KobeSystem posted...
do vegans care about insects

To varying degrees. The main goal of vegans is to reduce their role in the suffering and exploitation of animals as far as is practical and possible. Insects are animals but it is often practical to kill them because of the health risks they pose to humans. It's generally not practical to let yourself or others become ill or die because of them.

Mosquitoes, houseflies, fruit flies, drain flies, ants, and cockroaches all get the axe from me because they pose health risks, some of which I or someone I know has been severely debilitated by in the past. Crickets, centipedes, millipedes, various beetles, moths, and crane flies get captured and released. I'm allergic to wasps, so those get iced if they get too close, but I generally let them chill if they're minding their own business. Not insects, but I'll let non-venomous spiders chill. If I see a brown recluse or black widow, though, they dead. Same for scorpions, although those have never been a big problem for me.

The most effort I make concerning insects is to try to make human space as inhospitable to them as possible in the first place. Screens on doors/windows and cleanliness go along way in keeping the pests out. When it's wasp season, we spray peppermint oil on their usual spots and that seems to work. We've tried the decoy nests but they always seem to get broken or blown away by wind/storms. Cinnamon seems to keep ants away from the foundation of the house. That is just stuff people should do to protect their homes in general, though, and not so much a matter of being a vegan, but there is the added bonus of not having to kill them if I keep them from being a problem.

That said, I have met a few vegans who strive not to kill any animals, ever, but their veganism was more spiritually motivated and bolstered by a sanctity for all life. Those probably aren't that common and most vegans won't/can't go that far. I surely couldn't.

MLGSerperior111 posted...
Oh boy, my FAVORITE type of logic!

Doctor Foxx posted...
if you do nothing to lessen that cruelty when you have the opportunity, you are perpetrating it and complicit in suffering.

Because as we all know, not voting is a vote for Trump amirite guyz?

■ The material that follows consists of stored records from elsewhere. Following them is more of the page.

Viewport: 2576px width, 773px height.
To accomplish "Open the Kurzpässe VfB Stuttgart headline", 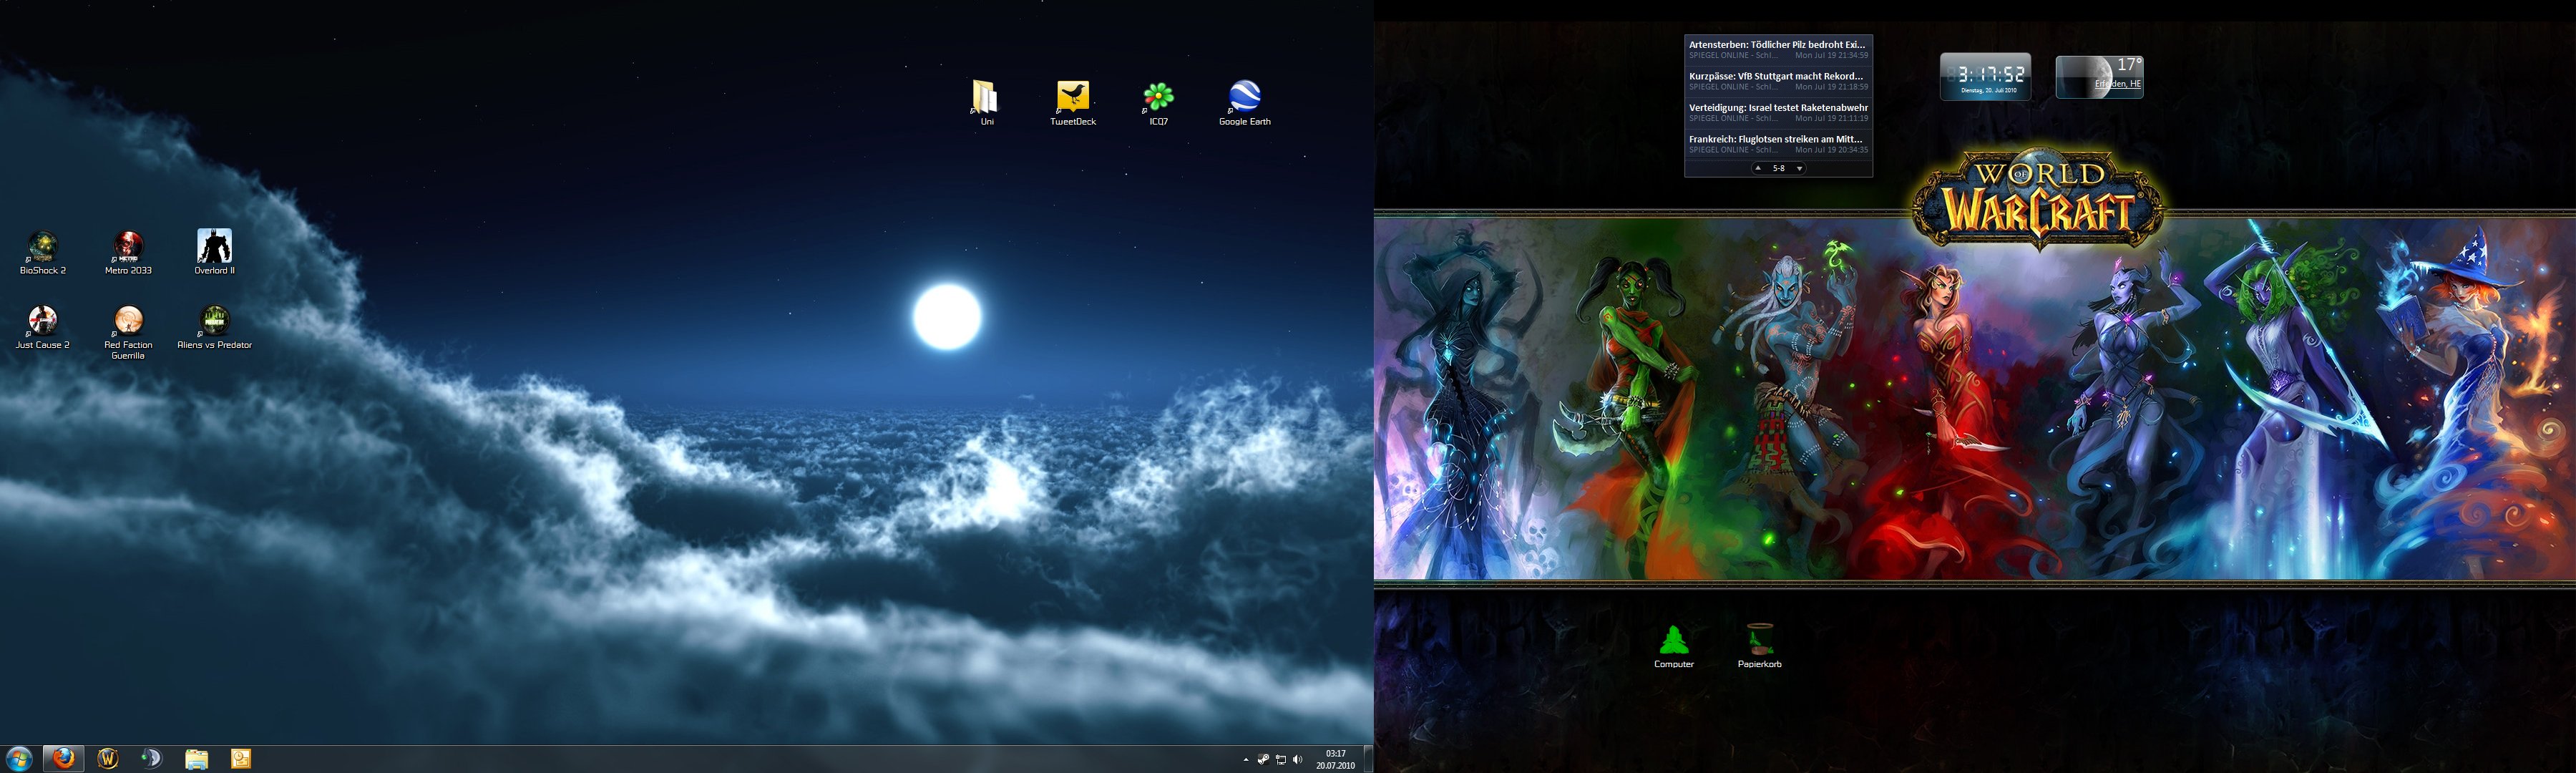I will 1775,76.
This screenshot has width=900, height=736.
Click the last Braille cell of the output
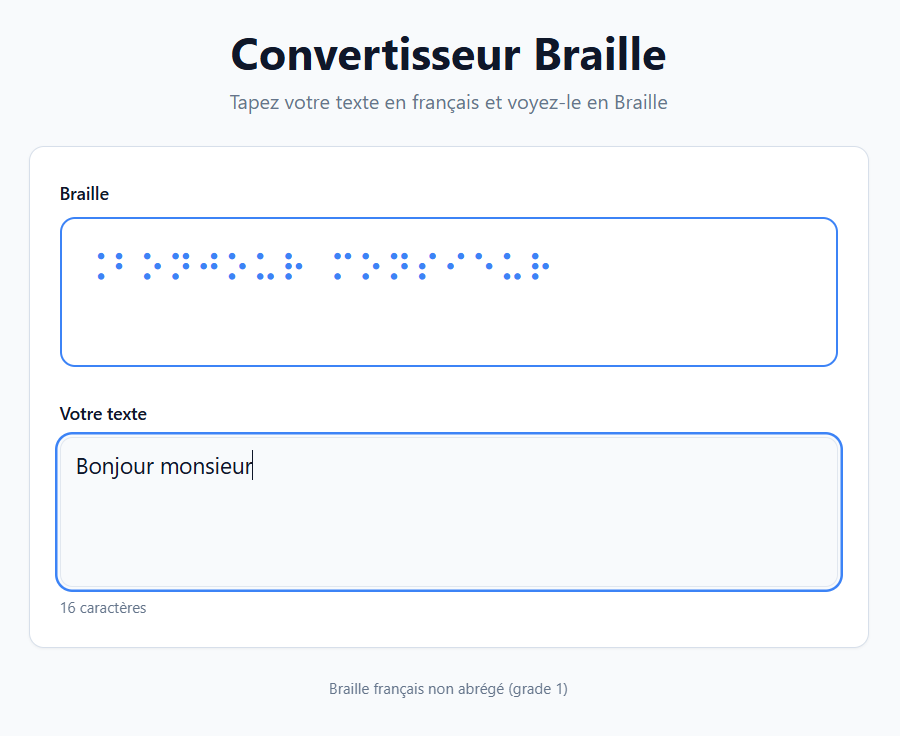pyautogui.click(x=541, y=265)
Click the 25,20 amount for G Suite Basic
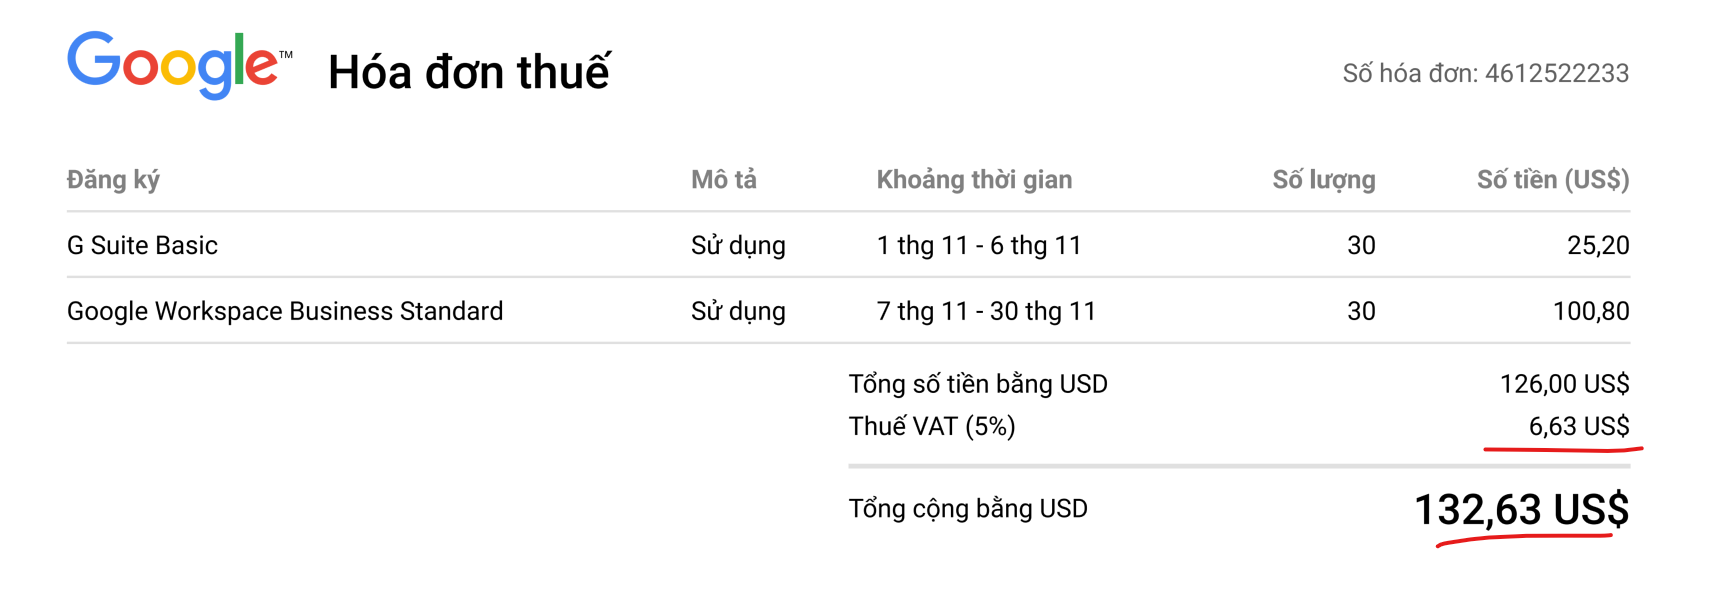Viewport: 1717px width, 590px height. click(1598, 245)
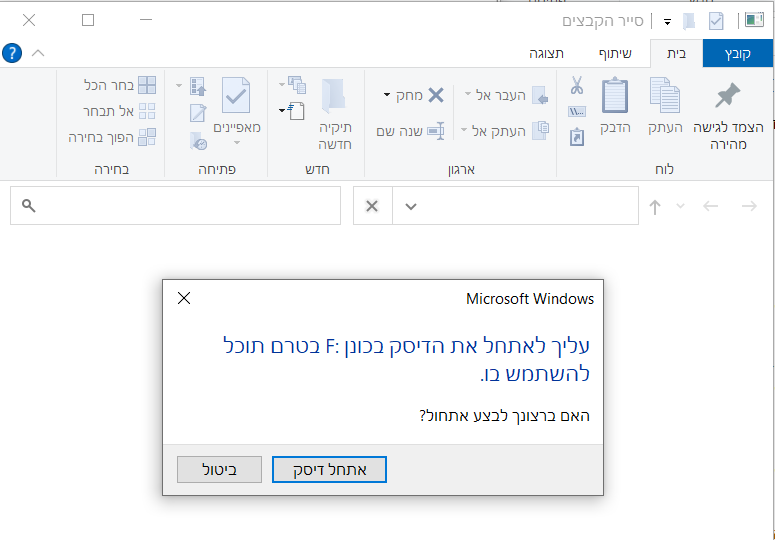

Not to step on Foxx's toes, it's not so much that you are doing nothing to lessen it, it's that by consuming animal products, you are doing something that directly contributes to their suffering. Not voting at all is doing nothing with the side effect that you are strengthening one candidate's chances should more people turn out for him or her. Spending your money on burgers or leather boots is directly funding and perpetuating a business that directly causes the suffering of animals.

DyingPancake posted...
it kind of sucks but it is what it is

It sucks to an extreme magnitude*

and it only "is what it is" because people let it be that way. There's nothing at all that says we must have factory farm meat and tons that say we can't afford them for very much longer. Even if you don't care about the animals themselves enough to muster a more impassioned comment than "yeah it sucks meh what can we do \_()_/" then consider what it does for the environment that humans depend on. Consider that animal agriculture is one of the biggest polluters of land, water, and air. Consider that antibiotics that these animals are pumped with are creating super bugs that we may never be able to treat. Hunting and small farms are not a solution because those are not abundant enough to continue to carry the load of meat consumption. Greatly reducing, at the very least, the consumption of animal products and moving to a plant based diet is currently the only hope for sustainability.